A sweet potato’s possibilities are endless. One of my favorite ways to enjoy them is to simply roast them, tossed with olive oil, salt, pepper and rosemary. In fact, I often find myself in conflict debating whether or not to tamper with their naturally pleasing flavor by preparing or using them any other way. This season I took on a new challenge after being inspired by my close proximity to the American South (in fact, Southeast Ohio often resembles the American South and may in fact be the stitching on the seam of the Bible Belt). Baking with sweet potatoes was a new concept to me this season. Certainly I’d heard of sweet potato pie, but that’s really more custard than it is bakery. I decided to throw myself into the endeavors of using sweet potatoes in baked goods as I’d use bananas, pumpkin or applesauce. The results were successful, and took my teenage love of sweet potatoes to a whole new level. Within the stretchy nooks and crannies of a biscuit mixed with homey banana and cinnamon, the sweet potato became familial. I felt the comfort found in my thoughts and company of loved ones folded into the lumpy batter of sweet potato muffins, baked with the soft notes of ground rosemary. Finally, the new, subtle closeness of my relationship with my one and only sibling, my sister, could at best be expressed to me through tender, spongy bites of sweet potato cupcakes enamored with antique cardamom and topped with a dollop of fluffy caramel frosting.

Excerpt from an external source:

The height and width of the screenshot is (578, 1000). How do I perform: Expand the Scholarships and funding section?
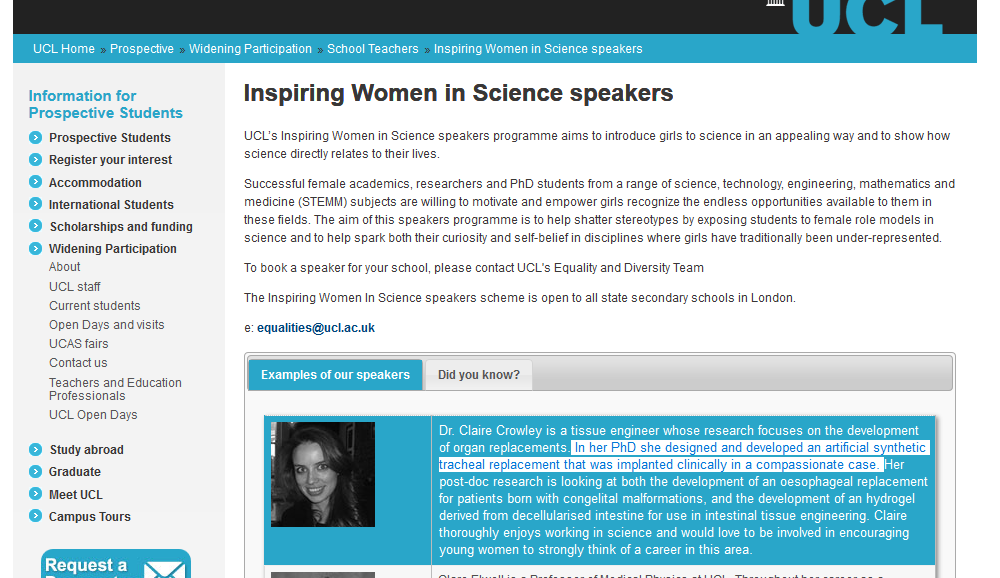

Last night I used my very last sweet potato of the season to make a tray of crispy oven fries, mixed with matchsticks of local Yukon Gold potatoes and tossed in salt, pepper, cinnamon, chipotle chili powder and granulated garlic. They were exquisite, and I had to stop myself from eating the entire tray with my meal. While I’ve been seeing the signs, receiving the passive messages, and getting the hint as the nights become frosty and the days turn to simply hours of sunlight, it is still sad for me to believe my seasonal affair with sweet potatoes has come to an end. I can, at least, take comfort in knowing that next August, after taking a long, lonely winter for myself, I’ll be able to fall in love all over again.
Sweet potato muffins, waiting to hit the oven, topped with dried tart cherries.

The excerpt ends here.